• _TASK DESCRIPTION_
From the data below, repeat exactly the lines from the line with "Task: Click the 'About" to the line with "Image resolution: width=743", both included.

++++ RECORDS SHOWN

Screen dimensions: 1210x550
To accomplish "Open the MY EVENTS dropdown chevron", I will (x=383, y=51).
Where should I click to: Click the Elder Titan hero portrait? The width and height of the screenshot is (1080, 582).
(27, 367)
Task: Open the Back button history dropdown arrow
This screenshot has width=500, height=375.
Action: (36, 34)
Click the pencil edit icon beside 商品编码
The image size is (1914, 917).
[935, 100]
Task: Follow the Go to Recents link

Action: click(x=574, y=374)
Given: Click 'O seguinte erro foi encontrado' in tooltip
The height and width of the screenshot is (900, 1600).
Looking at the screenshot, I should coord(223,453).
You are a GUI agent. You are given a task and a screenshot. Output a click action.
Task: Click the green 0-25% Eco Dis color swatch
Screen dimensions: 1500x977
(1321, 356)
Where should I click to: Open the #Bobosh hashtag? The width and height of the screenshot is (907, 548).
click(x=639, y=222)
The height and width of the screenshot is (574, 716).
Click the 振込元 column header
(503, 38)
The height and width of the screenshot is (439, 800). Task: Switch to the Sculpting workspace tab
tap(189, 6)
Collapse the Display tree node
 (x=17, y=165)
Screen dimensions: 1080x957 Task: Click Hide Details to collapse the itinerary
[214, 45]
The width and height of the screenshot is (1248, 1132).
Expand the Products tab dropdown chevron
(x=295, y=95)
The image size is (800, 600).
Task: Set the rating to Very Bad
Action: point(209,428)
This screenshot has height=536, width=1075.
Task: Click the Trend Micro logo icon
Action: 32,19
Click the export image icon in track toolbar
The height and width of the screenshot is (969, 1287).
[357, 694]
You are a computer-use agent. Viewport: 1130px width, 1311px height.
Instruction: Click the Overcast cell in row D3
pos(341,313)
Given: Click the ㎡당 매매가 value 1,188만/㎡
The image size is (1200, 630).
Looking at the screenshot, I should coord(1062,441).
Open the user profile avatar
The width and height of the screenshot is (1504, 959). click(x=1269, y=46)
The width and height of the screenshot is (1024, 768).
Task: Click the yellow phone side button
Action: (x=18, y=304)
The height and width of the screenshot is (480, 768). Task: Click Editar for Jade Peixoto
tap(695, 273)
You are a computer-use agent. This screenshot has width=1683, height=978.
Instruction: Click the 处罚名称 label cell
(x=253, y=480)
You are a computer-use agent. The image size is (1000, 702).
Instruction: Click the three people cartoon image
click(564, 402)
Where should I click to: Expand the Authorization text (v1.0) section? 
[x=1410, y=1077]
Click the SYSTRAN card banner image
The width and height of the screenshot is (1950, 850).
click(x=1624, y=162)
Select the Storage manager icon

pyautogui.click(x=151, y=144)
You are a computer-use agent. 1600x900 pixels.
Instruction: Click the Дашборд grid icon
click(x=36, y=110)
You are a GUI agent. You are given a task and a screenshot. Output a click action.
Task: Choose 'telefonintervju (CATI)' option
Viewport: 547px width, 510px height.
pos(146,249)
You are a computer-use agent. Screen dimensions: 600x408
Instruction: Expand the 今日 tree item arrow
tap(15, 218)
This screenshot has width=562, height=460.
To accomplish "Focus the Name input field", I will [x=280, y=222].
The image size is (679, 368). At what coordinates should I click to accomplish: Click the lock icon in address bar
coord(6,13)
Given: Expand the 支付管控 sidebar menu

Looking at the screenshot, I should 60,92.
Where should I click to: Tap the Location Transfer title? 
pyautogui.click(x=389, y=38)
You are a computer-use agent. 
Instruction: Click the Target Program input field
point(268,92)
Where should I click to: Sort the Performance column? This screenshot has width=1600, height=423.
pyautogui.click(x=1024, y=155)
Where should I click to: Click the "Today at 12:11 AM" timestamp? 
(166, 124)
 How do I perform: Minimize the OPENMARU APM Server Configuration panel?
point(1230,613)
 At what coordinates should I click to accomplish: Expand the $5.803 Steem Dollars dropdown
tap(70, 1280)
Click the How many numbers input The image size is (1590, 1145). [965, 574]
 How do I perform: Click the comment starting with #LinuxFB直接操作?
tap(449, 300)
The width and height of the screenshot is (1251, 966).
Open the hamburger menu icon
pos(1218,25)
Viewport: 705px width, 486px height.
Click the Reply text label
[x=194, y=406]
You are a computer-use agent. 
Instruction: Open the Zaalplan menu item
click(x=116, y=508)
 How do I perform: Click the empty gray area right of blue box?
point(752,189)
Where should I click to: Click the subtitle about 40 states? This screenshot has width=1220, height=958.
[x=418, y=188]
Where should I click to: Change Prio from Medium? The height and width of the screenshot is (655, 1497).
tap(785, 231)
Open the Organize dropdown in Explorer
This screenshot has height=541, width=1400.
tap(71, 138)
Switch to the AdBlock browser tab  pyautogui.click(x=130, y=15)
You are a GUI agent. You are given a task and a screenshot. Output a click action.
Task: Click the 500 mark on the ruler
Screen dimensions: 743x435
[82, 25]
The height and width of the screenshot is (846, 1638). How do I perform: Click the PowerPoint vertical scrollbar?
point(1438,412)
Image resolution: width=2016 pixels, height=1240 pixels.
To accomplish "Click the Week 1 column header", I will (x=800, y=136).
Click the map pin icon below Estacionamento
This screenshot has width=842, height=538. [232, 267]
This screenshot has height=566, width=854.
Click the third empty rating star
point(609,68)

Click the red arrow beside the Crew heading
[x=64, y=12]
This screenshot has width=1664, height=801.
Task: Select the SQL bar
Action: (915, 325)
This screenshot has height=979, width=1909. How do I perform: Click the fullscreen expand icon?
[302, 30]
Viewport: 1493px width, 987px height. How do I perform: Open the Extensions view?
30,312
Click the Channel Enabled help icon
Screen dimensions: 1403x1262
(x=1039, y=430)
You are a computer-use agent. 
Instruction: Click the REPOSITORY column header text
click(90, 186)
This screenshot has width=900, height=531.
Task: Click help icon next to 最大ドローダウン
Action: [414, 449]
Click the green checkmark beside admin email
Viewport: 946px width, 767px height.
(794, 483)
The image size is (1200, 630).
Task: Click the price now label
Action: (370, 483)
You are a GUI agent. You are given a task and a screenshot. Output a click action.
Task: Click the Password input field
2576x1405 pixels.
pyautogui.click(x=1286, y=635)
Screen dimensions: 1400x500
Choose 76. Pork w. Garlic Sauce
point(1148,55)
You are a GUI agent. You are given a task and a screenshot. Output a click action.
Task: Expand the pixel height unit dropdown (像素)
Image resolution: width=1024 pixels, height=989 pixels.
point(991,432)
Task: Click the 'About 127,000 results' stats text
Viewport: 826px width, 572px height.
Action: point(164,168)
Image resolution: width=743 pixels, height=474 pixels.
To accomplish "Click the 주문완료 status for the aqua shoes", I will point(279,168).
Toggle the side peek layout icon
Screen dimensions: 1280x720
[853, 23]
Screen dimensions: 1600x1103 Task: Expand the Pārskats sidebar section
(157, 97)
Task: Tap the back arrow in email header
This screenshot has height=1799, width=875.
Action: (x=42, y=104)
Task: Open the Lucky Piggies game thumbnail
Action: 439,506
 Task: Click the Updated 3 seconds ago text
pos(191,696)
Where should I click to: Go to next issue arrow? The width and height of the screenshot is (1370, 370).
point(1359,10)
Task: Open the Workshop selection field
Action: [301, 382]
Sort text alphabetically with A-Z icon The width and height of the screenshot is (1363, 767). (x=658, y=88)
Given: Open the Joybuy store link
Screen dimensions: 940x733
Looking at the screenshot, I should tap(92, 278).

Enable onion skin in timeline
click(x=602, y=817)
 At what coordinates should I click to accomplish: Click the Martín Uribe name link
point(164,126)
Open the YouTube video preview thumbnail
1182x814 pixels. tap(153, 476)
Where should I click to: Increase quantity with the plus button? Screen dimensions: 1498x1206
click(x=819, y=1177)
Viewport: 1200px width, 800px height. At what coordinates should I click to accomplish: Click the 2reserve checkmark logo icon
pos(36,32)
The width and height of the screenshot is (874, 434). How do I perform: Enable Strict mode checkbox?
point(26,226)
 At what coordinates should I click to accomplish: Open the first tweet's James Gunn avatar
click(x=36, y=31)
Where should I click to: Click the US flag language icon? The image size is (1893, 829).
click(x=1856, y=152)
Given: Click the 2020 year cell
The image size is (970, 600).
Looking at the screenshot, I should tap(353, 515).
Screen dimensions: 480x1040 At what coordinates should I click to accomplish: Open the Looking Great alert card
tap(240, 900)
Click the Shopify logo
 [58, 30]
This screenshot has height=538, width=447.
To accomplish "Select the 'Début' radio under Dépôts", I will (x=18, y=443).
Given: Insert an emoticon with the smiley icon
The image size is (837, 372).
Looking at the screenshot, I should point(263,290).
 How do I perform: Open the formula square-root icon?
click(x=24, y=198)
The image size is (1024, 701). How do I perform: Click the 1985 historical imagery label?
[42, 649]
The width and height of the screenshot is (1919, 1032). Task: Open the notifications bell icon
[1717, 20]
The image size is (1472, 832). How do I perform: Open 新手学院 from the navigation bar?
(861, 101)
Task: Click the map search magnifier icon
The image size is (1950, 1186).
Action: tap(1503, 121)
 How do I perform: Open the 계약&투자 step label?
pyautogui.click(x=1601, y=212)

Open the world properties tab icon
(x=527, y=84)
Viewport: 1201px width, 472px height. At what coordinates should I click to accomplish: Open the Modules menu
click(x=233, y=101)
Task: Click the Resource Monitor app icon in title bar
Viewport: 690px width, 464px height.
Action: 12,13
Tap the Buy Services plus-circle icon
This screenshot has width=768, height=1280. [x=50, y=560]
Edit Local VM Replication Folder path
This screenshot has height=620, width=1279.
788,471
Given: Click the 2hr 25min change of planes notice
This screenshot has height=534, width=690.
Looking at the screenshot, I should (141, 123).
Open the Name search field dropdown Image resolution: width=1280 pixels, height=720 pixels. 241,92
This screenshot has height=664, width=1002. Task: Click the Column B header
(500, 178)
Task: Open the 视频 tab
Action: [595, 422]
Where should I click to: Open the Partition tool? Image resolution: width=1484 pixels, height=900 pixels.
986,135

++++++++

• _ANSWER BOX_
Task: Click the 'About 127,000 results' stats text
Viewport: 826px width, 572px height.
Action: point(164,168)
Image resolution: width=743 pixels, height=474 pixels.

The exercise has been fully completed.